The program accepts multiple commands to manage a KV store: read a key, read all keys, insert a new key, delete a key, insert new keys in bulk, read keys in bulk, and quit. The program runs an infinite loop until the user selects the quit command.

For example, to insert a new key:

$ python3 kvmanage.py 
==========================
== KV STORE WITH PYDAOS ==
==========================

command (? for help)> ?
?	- print this help
r	- read a key
ra	- read all keys
i	- insert new key
d	- delete key
ib	- insert new keys in bulk
rb	- read keys in bulk
q	- quit
---

command (? for help)> i

inserting new key
(enter nothing for key to skip)
key? dog
value? perro
---

command (? for help)>

Now we can read all keys and see our newly inserted key:

command (? for help)> ra

dict len = 1
	key: dog	value: b'perro'
---

command (? for help)> 

An Additional Example Using JSON Files

Below is a simple example demonstrating the use of PyDAOS with json files. Traditionally, a user can perform read/write operations in memory, but with the PyDAOS API, we can utilize DAOS’s performance with simple KV store operations.

First create your respective pool and container (which was already sown above), and then verify their creation through some simple commands on the CLI.

$ daos pool query pydaos_json
Pool 31d7b053-b4c6-4c73-8d58-2c221d829815, ntarget=512, disabled=0, leader=1, version=1
Pool space info:
- Target(VOS) count:512
- Storage tier 0 (SCM):
  Total size: 2.0 TB
  Free: 2.0 TB, min:4.0 GB, max:4.0 GB, mean:4.0 GB
- Storage tier 1 (NVMe):
  Total size: 12 TB
  Free: 11 TB, min:22 GB, max:22 GB, mean:22 GB
Rebuild idle, 0 objs, 0 recs
$ daos cont query pydaos_json kvstore
  Container UUID             : 09b2bd13-fd38-4e80-be25-c9af6e4d7605
  Container Label            : kvstore
  Container Type             : PYTHON
  Pool UUID                  : 31d7b053-b4c6-4c73-8d58-2c221d829815
  Number of snapshots        : 0
  Latest Persistent Snapshot : 0
  Highest Aggregated Epoch   : 418681269376745486
  Container redundancy factor: 0
  Snapshot Epochs            :

In json_example.py, we can take currency information from two json files—conversions.json and data.json—and then use that information to display simple exchange rates from the US Dollar to a requested currency.
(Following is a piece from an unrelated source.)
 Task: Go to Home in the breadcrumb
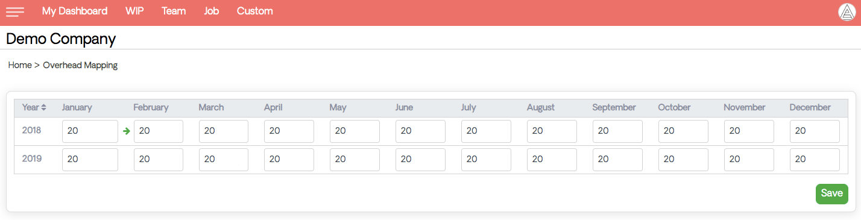click(x=20, y=65)
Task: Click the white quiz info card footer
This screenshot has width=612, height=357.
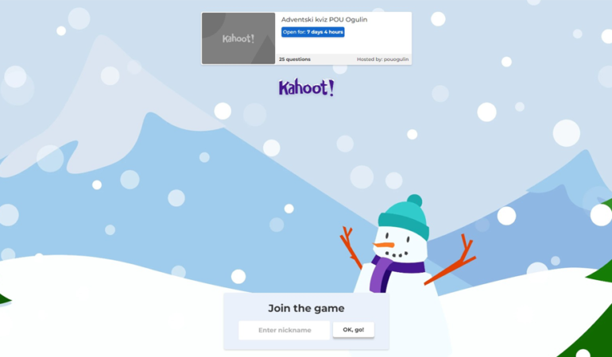Action: [x=343, y=60]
The file conversions.json contains the exchange rates from 29th of October of 2021. These rates are used in conjunction with data from data.json, which contains specific information pertaining to each of these currencies.

We begin by connecting to the pool and container created through the CLI, where the pool’s label is “pydaos_json”, and our container’s “kvstore.” Then we open data.json and store the information into our KV container named “kvstore” through put() operations.

data.json:

{
        "USD": {
                "symbol": "$",
                "name": "US Dollar",
                "symbol_native": "$",
                "decimal_digits": 2,
                "rounding": 0,
                "code": "USD",
                "name_plural": "US dollars"
        },
        "CAD": {
                "symbol": "CA$",
                "name": "Canadian Dollar",
                "symbol_native": "$",
                "decimal_digits": 2,
                "rounding": 0,
                "code": "CAD",
                "name_plural": "Canadian dollars"
        },
        "EUR": {
                "symbol": "€",
                "name": "Euro",
                "symbol_native": "€",
                "decimal_digits": 2,
                "rounding": 0,
                "code": "EUR",
                "name_plural": "euros"
        },
        "AUD": {
                "symbol": "AU$",
                "name": "Australian Dollar",
                "symbol_native": "$",
                "decimal_digits": 2,
                "rounding": 0,
                "code": "AUD",
                "name_plural": "Australian dollars"
        },
        "CNY": {
                "symbol": "CN¥",
                "name": "Chinese Yuan",
                "symbol_native": "CN¥",
                "decimal_digits": 2,
                "rounding": 0,
                "code": "CNY",
                "name_plural": "Chinese yuan"
        },
        "SGD": {
                "symbol": "S$",
                "name": "Singapore Dollar",
                "symbol_native": "$",
                "decimal_digits": 2,
                "rounding": 0,
                "code": "SGD",
                "name_plural": "Singapore dollars"
        }

}

conversions.json:

{
    "provider": "https://www.exchangerate-api.com",
    "WARNING_UPGRADE_TO_V6": "https://www.exchangerate-api.com/docs/free",
    "terms": "https://www.exchangerate-api.com/terms",
    "base": "USD",
    "date": "2021-10-29",
    "time_last_updated": 1635510901,
    "rates": {
        "USD": 1,
        "CAD": 1.23,
        "AUD": 1.33,
        "CNY": 6.39,
        "EUR": 0.857,
        "SGD": 1.34,
    }
}

json_example.py:

from pydaos import (DCont, DDict, DObjNotFound)
from random import randrange
from timeit import default_timer as timer
import ast

daos_cont = DCont("pydaos_json", "kvstore", None )
daos_dict = None
try:
        daos_dict = daos_cont.get("dict-0")
except DObjNotFound:
        daos_dict = daos_cont.dict("dict-0")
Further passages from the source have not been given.